§ **WHAT IS BEING ASKED**:
Pick out every line in the data below that holds "This".

§ **PROVIDED ENTRIES**:

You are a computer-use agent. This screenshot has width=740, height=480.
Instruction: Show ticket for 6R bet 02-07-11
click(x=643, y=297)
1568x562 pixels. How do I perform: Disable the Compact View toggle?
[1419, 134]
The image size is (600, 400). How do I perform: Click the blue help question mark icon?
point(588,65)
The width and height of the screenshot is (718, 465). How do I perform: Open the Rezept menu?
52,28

---

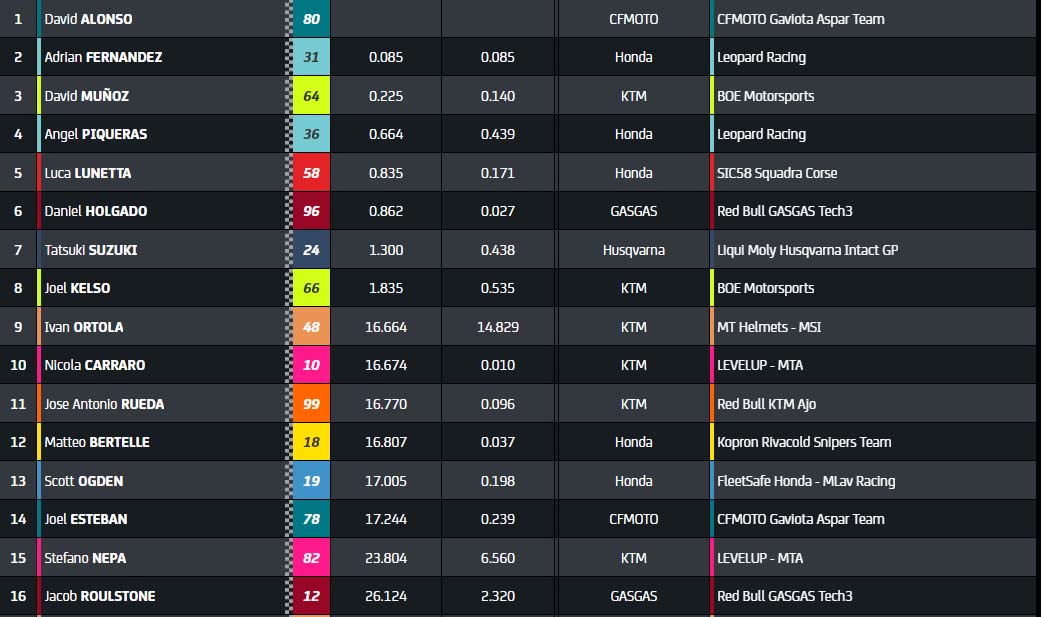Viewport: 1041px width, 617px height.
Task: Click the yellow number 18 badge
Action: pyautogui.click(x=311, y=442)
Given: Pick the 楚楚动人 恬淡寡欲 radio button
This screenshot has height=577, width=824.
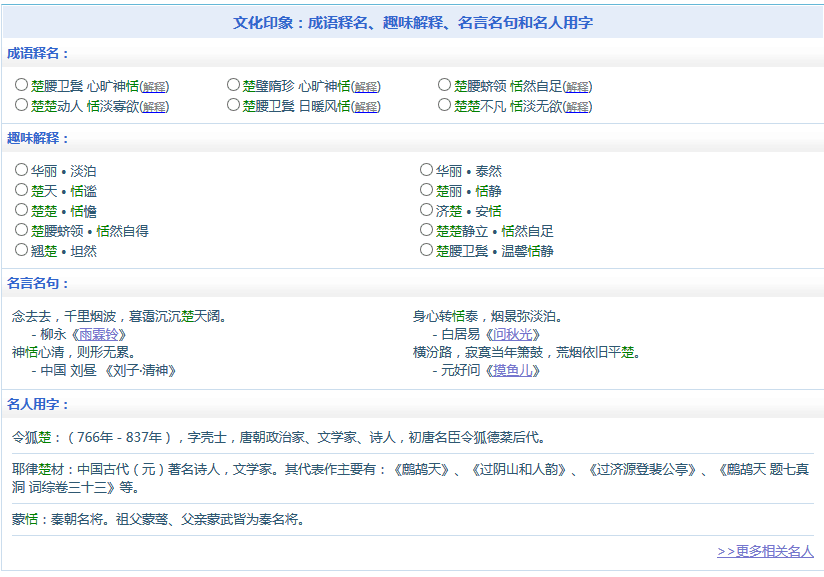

§ **FINAL ANSWER**:
You are a computer-use agent. This screenshot has width=740, height=480.
This screenshot has height=577, width=824.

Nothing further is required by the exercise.